Whenever a line below includes the word "using", copy that line.

■ Pixel coordinate grounding data
=-=-=

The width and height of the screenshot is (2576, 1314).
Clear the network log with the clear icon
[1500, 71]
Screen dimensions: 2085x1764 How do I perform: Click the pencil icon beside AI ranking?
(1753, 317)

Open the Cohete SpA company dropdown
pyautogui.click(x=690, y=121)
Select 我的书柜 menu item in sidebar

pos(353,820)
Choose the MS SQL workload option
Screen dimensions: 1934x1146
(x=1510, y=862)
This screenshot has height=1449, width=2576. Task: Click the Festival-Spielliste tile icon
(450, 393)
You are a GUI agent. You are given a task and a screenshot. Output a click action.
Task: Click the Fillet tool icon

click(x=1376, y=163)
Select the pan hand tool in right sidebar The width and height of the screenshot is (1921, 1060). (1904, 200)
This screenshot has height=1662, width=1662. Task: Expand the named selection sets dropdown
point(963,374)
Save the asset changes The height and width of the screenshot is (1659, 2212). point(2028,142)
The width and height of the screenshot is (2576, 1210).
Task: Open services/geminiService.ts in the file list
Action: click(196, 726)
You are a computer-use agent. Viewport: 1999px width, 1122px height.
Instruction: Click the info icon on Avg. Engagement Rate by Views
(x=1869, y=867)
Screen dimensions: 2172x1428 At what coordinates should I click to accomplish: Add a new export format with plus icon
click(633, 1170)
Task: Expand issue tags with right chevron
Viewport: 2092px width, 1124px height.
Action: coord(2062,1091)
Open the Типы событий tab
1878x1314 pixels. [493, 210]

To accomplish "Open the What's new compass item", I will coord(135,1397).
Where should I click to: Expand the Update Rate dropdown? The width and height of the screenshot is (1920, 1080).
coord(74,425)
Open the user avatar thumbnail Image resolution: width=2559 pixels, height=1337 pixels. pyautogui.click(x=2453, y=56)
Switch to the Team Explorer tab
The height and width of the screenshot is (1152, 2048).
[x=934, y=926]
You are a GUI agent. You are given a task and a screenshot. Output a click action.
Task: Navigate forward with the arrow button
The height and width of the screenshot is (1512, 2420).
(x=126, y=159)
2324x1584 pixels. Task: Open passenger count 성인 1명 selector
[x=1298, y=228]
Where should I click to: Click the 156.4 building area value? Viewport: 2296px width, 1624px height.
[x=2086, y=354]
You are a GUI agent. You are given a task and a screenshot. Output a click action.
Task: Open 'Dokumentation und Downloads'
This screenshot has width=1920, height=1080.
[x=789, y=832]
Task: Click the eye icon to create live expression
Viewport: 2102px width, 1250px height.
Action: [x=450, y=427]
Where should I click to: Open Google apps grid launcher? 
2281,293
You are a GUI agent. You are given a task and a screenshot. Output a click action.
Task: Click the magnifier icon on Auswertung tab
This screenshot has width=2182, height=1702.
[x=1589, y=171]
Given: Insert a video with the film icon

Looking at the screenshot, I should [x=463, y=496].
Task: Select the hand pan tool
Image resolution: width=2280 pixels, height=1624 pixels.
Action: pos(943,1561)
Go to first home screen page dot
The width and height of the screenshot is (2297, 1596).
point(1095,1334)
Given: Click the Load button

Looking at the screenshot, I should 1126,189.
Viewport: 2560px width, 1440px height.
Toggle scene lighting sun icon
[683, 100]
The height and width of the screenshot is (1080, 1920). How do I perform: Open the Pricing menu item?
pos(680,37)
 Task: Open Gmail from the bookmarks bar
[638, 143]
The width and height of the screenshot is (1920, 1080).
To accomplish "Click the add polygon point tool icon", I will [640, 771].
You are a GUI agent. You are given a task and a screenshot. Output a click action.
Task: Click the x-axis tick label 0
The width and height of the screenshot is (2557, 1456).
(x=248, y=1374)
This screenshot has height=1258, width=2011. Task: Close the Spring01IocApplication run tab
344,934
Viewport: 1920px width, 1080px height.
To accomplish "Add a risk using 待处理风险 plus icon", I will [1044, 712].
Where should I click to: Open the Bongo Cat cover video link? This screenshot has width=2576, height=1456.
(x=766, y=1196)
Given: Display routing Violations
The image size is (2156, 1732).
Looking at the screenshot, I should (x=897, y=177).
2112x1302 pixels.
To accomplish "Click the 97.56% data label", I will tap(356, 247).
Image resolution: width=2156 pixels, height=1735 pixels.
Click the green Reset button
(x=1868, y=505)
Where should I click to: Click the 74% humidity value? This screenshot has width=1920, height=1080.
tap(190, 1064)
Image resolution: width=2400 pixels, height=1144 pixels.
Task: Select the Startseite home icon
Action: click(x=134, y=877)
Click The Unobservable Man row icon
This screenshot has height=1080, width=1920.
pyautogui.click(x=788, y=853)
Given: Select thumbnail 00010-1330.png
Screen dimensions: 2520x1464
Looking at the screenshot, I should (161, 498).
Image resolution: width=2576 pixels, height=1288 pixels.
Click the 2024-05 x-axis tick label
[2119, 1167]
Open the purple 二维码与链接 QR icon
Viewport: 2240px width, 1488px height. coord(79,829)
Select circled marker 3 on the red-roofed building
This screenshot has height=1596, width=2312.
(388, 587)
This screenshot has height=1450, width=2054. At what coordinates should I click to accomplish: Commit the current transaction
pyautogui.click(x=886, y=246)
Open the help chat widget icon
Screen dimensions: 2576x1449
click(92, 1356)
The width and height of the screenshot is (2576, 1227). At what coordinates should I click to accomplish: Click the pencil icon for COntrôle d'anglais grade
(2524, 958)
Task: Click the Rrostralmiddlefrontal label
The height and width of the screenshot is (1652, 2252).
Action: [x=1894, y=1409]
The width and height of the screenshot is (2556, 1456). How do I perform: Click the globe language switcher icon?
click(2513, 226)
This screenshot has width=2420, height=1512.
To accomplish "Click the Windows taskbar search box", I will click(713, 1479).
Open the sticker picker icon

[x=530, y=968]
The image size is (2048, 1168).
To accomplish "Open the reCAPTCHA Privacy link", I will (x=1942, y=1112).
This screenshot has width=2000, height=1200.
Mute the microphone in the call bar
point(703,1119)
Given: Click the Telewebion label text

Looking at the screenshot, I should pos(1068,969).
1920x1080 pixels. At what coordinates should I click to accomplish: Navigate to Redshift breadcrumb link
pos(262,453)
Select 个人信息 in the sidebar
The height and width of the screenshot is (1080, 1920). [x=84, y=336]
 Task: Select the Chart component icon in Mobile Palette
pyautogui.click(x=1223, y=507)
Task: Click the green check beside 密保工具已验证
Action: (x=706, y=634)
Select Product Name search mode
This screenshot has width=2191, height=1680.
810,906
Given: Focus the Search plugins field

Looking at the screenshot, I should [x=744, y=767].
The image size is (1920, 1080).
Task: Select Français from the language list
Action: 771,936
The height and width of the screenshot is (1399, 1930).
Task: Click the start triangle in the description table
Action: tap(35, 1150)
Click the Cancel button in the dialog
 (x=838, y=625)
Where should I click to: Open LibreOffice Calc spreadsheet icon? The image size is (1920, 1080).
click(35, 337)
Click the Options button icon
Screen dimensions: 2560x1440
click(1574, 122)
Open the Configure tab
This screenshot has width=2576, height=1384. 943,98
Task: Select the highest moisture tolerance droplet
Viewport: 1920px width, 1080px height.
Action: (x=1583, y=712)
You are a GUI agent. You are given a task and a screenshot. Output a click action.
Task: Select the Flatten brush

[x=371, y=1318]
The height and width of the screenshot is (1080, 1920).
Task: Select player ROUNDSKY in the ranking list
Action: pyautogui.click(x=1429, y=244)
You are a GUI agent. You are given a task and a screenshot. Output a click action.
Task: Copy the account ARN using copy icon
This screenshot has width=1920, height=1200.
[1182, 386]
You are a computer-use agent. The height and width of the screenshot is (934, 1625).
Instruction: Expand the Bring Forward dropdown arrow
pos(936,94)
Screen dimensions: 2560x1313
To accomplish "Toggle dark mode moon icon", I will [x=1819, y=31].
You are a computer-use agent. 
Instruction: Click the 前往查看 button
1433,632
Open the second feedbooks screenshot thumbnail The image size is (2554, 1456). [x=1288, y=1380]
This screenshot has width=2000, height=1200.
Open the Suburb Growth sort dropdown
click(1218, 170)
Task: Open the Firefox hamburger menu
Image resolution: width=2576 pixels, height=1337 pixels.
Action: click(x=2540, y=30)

=-=-=

■ Response
To accomplish "Add a risk using 待处理风险 plus icon", I will [1044, 712].
Task: Copy the account ARN using copy icon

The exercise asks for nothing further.